Thursday, 25 June 2026

"Flesh" by David Szalay

 


This novel, which won the 2025 Booker Prize, follows the life of a Hungarian man called Istvan all the way from adolescence to old age. It is narrated in the third person, almost always from Istvan's PoV, and in the present tense. Its dialogue is remarkable, consisting of the short, frequently single word utterances of everyday speech. As reader, I gleaned a feeling that each character was isolated within his or her own head, trying to communicate what they feel and to understand what their friends and family are feeling, but frequently failing. In fact Istvan often fails to understand why he has done the things he does. 

There's also a sense that few of the characters have agency. The most frequent word is 'okay'; Istvan and his son are fundamentally reactive. Istvan hardly ever initiates anything, but accepts the plans that others make for him, going with the flow.

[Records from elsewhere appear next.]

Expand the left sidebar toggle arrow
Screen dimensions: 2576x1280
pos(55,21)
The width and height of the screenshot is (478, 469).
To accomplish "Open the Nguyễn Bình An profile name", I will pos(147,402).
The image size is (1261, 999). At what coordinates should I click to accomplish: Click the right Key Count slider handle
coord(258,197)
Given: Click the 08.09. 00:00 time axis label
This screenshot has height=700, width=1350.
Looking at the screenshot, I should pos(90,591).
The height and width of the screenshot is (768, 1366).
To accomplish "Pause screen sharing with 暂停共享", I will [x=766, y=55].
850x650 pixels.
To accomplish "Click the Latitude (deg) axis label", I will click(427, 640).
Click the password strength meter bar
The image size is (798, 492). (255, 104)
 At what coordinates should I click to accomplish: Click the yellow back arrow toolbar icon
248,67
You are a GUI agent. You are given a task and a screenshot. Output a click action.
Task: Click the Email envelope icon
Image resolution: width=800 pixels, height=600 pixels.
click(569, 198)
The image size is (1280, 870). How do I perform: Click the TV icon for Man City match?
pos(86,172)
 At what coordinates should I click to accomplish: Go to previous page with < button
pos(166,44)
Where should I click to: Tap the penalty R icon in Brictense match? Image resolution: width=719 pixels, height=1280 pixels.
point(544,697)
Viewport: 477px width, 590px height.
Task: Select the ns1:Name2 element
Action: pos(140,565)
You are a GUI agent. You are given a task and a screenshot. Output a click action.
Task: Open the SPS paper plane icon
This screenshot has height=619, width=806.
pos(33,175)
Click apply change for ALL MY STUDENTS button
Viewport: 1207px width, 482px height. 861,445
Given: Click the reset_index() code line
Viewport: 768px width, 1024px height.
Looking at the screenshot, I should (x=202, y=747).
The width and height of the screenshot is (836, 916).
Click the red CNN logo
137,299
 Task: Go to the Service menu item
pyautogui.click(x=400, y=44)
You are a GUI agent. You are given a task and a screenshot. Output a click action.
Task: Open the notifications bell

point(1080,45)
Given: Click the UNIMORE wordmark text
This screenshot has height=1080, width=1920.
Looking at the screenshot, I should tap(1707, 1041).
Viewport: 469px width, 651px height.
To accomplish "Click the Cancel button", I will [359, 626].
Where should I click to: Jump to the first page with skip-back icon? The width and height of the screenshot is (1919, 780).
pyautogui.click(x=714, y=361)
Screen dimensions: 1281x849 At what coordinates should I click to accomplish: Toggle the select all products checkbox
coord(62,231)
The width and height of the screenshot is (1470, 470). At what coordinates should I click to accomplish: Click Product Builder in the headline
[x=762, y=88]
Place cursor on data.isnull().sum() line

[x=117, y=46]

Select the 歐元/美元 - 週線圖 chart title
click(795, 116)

Some of the plot seems to echo Hamlet with Istvan as Claudius and his  stepson Thomas ("a young man, dressed mostly in black"; Ch 9) as the self-destructive Prince. Is the novel's title linked to Hamlet's first 'suicide' soliloquy: "Oh that this too, too solid flesh would melt"? Or to the line in the 'to be or not to be' soliloquy which references "the heart-ache, and the thousand natural shocks that flesh is heir to?"

But it doesn't sound like Hamlet! Shakespearean blank verse seems baroque in contrast to the minimalist prose of this novel. It has a crisp, refreshing feel which emphasises and accentuates the few occasions when, with stark clarity, he discusses Istvan's feelings. For example: "Perhaps it's at that age, he thinks, that you first have the sense that you and your body are not entirely identical ... because some part of you seems to lag the transformation of your body, and to be surprised by it ... and it starts to make sense to talk about it as if it was something slightly separate from yourself, even while you seem more powerless than ever to deny it what it wants." (Ch 8) Puberty encapsulated.

Selected quotes:

  • "He has this feeling, with women, that it's hard to have an experience that's entirely new, that doesn't feel like something has already happened, so that it never feels like all that much is at stake." (Ch 5)
  • "You don't know what to do when something like that happens. The shock is so great." (in between Ch 8 and Ch 9)
  • "He desperately wants to believe that his son still exists - still exists in some actual sense, not just as a memory. ... He knows it's not true, that's the problem." (Ch 9)

June 2026; 349 pages
First published by Jonathan Cape in 2025
My paperback edition was issued by Vintage in 2026

This review was written by

Synopsis: spoiler alert

As a teenager, Istvan loses his virginity to a next door neighbour, with whom he has an affair. After she stops it, he has an argument with her husband whom he pushes downstairs, killing him. He spends time in a juvenile detention centre.

He joins the army and receives a medal for his action during an ambush in which his best friend dies. He gets PTSD.

In England, he works first as a doorman at a Soho club and later as a security driver. He begins an affair with Helen, his employer's wife. They fall in love. After his employer dies of cancer they marry. The son, Thomas, will inherit all the money when he turns 25; in the meantime they persuade the lawyer in charge of the trust fund to lend Istvan the money he needs to develop properties. He becomes extremely rich. He has a son called Jacob. Thomas, realising what is happening, accuses his mother and stepfather of 'stealing' money from the trust fund.

In a car accident, Helen and Jacob die.

Thomas sues Istvan for the improper loans. Istvan and his company both go bankrupt. He returns to live in Hungary with his mother, becoming a security guard.